Choreographer Christopher Renshaw employs every Spanish form of dancing and gets a large and talented ensemble tapping every toe and stamping every boot-clad foot. It’s stirring stuff, building on the excitement generated when the Gypsy Kings perform.

Rawle, who starred as Che in the hit West End revival of “Evita” a couple of years ago is a terrific Zorro, playing him a rascal as much as a hero, and Levy is a very convincing heavy.

Williams, who was Truly Scrumptious in the original West End cast of “Chitty Chitty Bang Bang” and had the title role in the ill-fated musical version of “Desperately Seeking Susan”, has a voice to match her radiant looks and Margherita raises the temperature with her flamboyant singing and dancing.

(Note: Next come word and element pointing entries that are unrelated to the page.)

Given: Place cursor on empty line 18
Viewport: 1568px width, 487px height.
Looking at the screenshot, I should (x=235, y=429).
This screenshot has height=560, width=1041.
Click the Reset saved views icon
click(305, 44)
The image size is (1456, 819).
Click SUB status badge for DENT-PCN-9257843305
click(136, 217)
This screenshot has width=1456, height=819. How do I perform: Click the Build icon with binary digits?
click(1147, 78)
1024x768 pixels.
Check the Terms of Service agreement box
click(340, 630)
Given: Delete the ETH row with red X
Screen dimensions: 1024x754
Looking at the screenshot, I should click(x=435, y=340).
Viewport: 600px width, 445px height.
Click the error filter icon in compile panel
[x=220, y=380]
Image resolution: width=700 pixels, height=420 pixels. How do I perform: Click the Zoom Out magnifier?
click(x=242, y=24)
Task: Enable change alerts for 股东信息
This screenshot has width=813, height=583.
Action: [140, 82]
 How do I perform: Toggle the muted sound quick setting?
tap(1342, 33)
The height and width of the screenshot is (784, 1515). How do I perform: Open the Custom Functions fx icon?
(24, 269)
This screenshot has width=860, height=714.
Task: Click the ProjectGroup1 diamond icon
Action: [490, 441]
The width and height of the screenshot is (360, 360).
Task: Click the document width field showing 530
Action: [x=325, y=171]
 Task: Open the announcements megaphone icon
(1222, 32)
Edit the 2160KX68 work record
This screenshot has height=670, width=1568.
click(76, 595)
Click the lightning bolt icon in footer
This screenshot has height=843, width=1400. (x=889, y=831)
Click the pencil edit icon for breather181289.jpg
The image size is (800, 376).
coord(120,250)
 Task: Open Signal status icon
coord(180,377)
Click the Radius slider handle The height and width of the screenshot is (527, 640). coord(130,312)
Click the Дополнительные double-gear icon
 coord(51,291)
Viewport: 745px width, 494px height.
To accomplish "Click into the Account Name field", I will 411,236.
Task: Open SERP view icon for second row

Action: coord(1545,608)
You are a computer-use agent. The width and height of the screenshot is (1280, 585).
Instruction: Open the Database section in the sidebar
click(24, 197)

Musicals these days don’t seem to produce songs that succeed beyond the stage and that’s true of “Zorro,” but all the numbers are tuneful and the sweep of their presentation and the wonderful cast make it all work.

Zorro the Musical at the Garrick Theatre

Venue: Garrick Theatre, London, runs through Sept. 12; Cast: Matt Rawle, Emma Williams, Adam Levy, Lesli Margherita, Nick Cavaliere, Jonathan Newth; Director: Christopher Renshaw; Book & lyrics: Stephen Clark; Music: The Gypsy Kings, John Cameron; Choreographer: Rafael Amargo; Set & costume designer: Tom Piper; Lighting designer: Ben Ormerod; Executive producers: Sandra Curtis, Peter Himberger, Pascal Imbert, Nancy Larson; Presented by: Zorro London, John Gertz and Isabel Allende.

This review appeared in The Hollywood Reporter.